## PROBLEM SET
A) Using the Star Ocean V commentary, answer each question on its own line, marking the answers (i), (ii), (iii):
(i) By what other name is Star Ocean: Integrity and Faithlessness known?
(ii) Which game did the writer realize they had actually been picturing?
(iii) How many members are on screen at a time during combat?
B) Please write out everything from "I was genuinely" down to "surprise these days)." in the Star Ocean V commentary, swapping "franchise" for "series".

## READING PASSAGE
- - -

Game Commentary - Star Ocean V

I was genuinely excited for Star Ocean: Integrity and Faithlessness (otherwise known as Star Ocean V). Having not played any of the games in the franchise and only ever hearing good things about it, I pictured myself role-playing in this giant universe filled with unique lifeforms, grand space battles and a vast galaxy to explore. Only after having played Star Ocean V did I realize I was actually picturing myself playing Mass Effect: Andromeda.

Star Ocean V has some issues. Nay, it has a lot of issues and for the most part, these issues are not inherently present due to the design of the game. Meaning to say, the concept was fine but they failed the execution (what a surprise these days).

Let's start with the positives. I like the combat, though it definitely needed some improving. It may be chaotic with 7 members on screen at a time but for me, it works. It adds to the atmosphere of well, you know, actually having 7 people fight at the same time. I found the movements of the characters to be pleasing albeit a little cartoony and real-time combat is always a plus. The skills were fun to use but far too spammable for some of them and the role system was great although it could use more polishing. It didn't explain a lot of what it was and it definitely did not provide me with the tools to truly customize how I want my characters to play out.

- - -

## DATA PROVIDED

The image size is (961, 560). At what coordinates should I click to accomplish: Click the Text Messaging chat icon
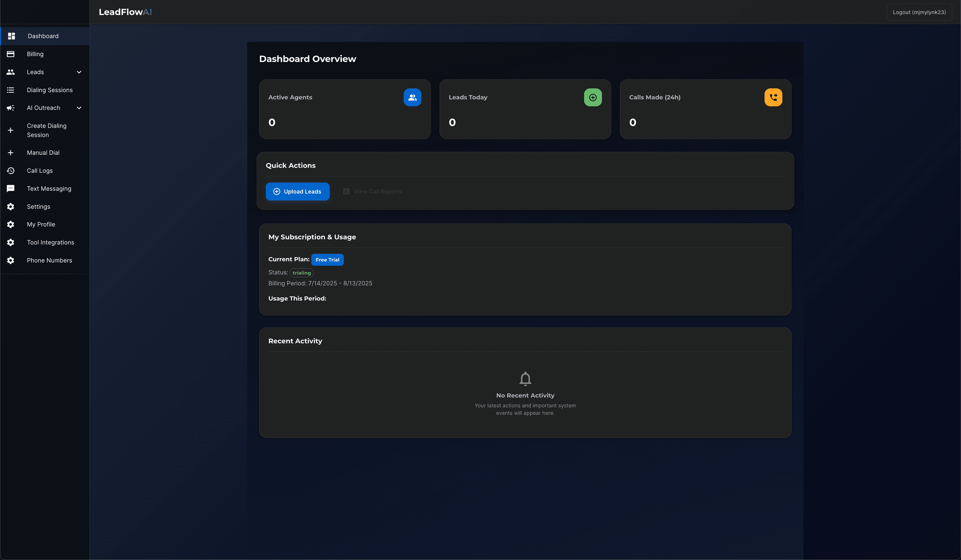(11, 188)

- - -

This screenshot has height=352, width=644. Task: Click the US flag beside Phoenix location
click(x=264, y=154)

- - -

## EXPECTED RESULTS
A)
(i) Star Ocean V
(ii) Mass Effect: Andromeda
(iii) 7

B)
I was genuinely excited for Star Ocean: Integrity and Faithlessness (otherwise known as Star Ocean V). Having not played any of the games in the series and only ever hearing good things about it, I pictured myself role-playing in this giant universe filled with unique lifeforms, grand space battles and a vast galaxy to explore. Only after having played Star Ocean V did I realize I was actually picturing myself playing Mass Effect: Andromeda.

Star Ocean V has some issues. Nay, it has a lot of issues and for the most part, these issues are not inherently present due to the design of the game. Meaning to say, the concept was fine but they failed the execution (what a surprise these days).